Since today is the last day of Banned Books Week, I thought I’d wrap up with brief comments on the other books I’ve read from the above list, as well as talk about my current read.


The Absolutely True Diary of a Part-Time Indian by Sherman Alexie

–an engrossing young adult novel, partially autobiographical, of an American Indian boy growing up on a reservation. He’s transferred to another school where he is the only Indian student and must struggle to fit into two worlds. Although I read this several years ago, I remember deeply empathizing with the main character, and it gave me a completely different perspective on the struggles of American Indians.

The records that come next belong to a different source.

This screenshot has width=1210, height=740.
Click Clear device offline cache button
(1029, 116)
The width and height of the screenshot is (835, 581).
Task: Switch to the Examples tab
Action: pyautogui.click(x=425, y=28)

The Bluest Eye by Toni Morrison

–a beautifully written and tragic story of an abused and neglected little girl. As an African American child, she is constantly referred to as ugly and longs for blue eyes (which she equates with whiteness) so she will be loved. As a blue-eyed blonde caucasion woman, this book made me feel terrible, which I think was part of the point. If you want to feel good, this isn’t a happy read, but if you want to see how racist views on appearance leave emotional scars, this book is amazing.

To Kill a Mockingbird by Harper Lee

–I read this book years ago for school, so honestly I don’t have much memory of the plot other than the part where they explain the title: “To kill a mockingbird is a sin” because all they do is make the world a little better. Honestly, as I write this I realize I should probably reread the book anyway, because it’s a really good novel.

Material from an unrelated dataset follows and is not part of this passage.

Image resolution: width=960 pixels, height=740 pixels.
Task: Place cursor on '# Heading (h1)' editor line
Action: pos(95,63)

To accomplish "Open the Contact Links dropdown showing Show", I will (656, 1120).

A Brave New World by Aldous Huxley

–I went through a phase where I read a lot of dystopias, and I found this one really interesting. The idea of good girls being promiscuous (the opposite of how I was raised), the idea of monogamous love being selfish, and this perfectly regimented society looked upon by outsiders is fascinating. Fair warning though, the ending is weird.

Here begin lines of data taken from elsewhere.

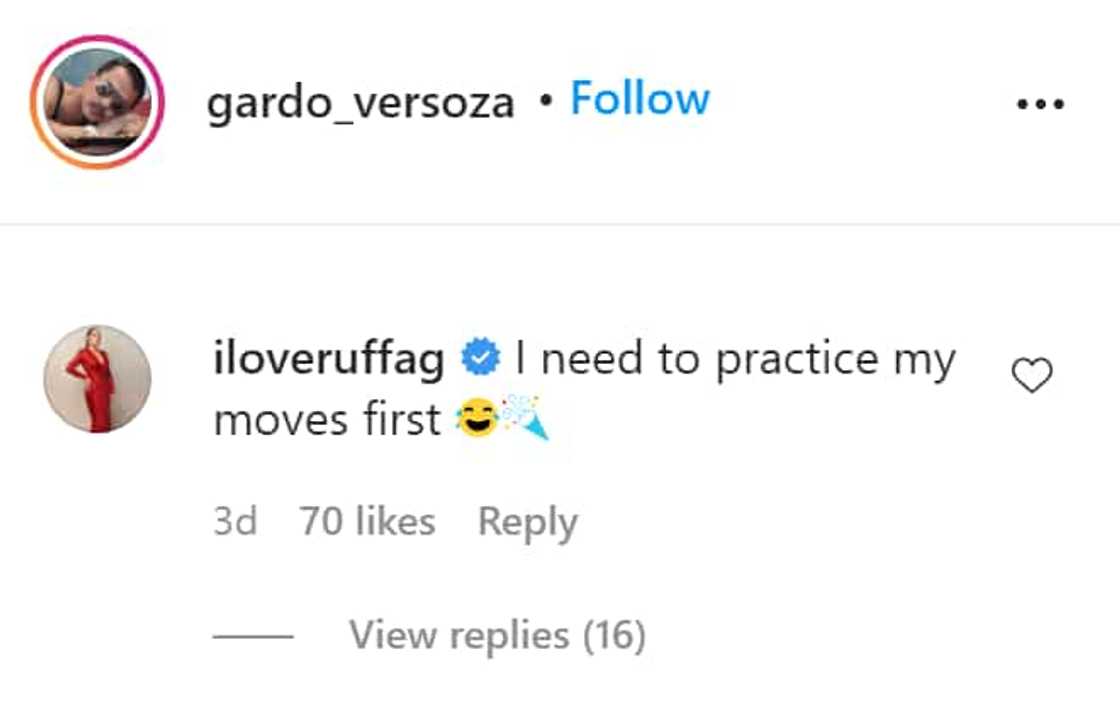
Task: Click the comment text "I need to practice my"
Action: point(735,360)
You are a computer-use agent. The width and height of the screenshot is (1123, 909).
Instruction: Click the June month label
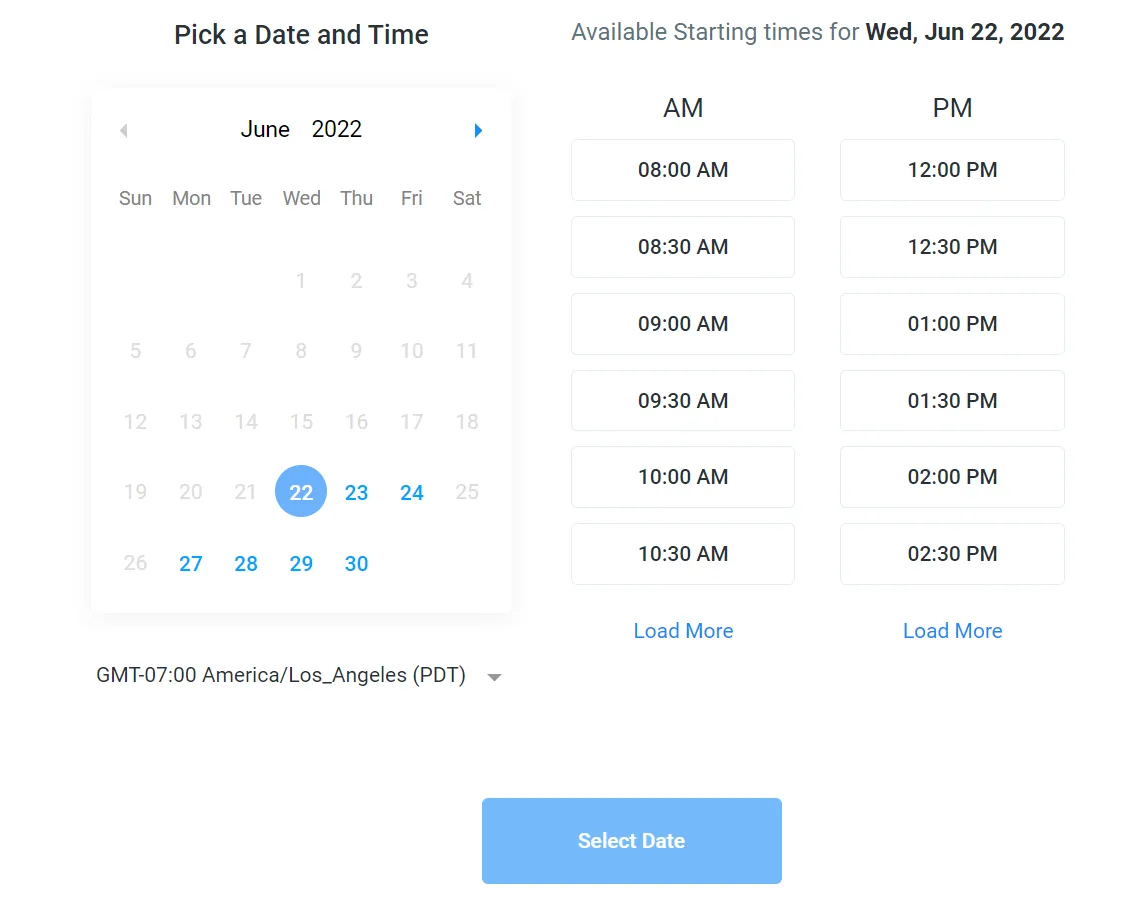[265, 129]
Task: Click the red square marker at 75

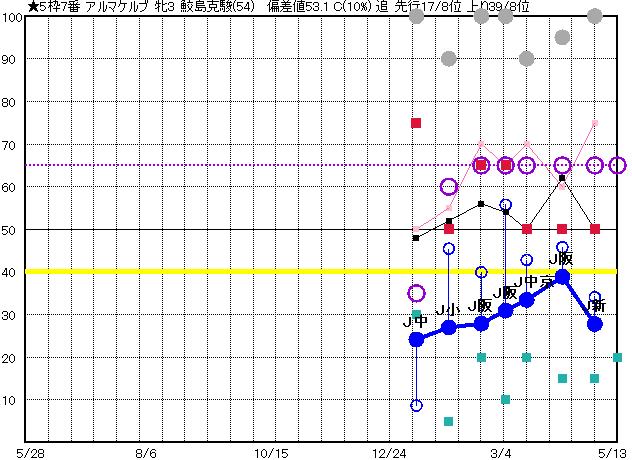Action: [x=416, y=123]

Of Mice and Men by John Steinbeck

–I love this book, and it made me cry.

The Handmaid’s Tale by Margaret Atwood

–see above.

The Adventures of Huckleberry Finn by Mark Twain

–Another classic that made the list. Often because it uses racist terms like “the n-word,” although in the beginning of the book Twain explains that he wrote the novel using the dialogue of the time and place. In other words, be mad at reality, not him. There are other problematic things with the book worth mentioning, namely that the runaway slave Jim comes off overly simple at times, but I took that as a reflection of his being uneducated because of his slave status; Huck is also uneducated as well as superstitious. The long and short of it is, if you haven’t read this, you need to. Not only is it an amazing read, it’s an ingrained part of American culture. 

The Holy Bible

–It shouldn’t come as a surprise that the Christian Bible makes the list: people argue over different editions, and it contains sex, incest, murder, basically every sin you could possibly imagine. Religion is often a source of controversy. And while I have read large portions of the Bible in pieces, in the spirit of full disclosure, I have not read it in its entirety.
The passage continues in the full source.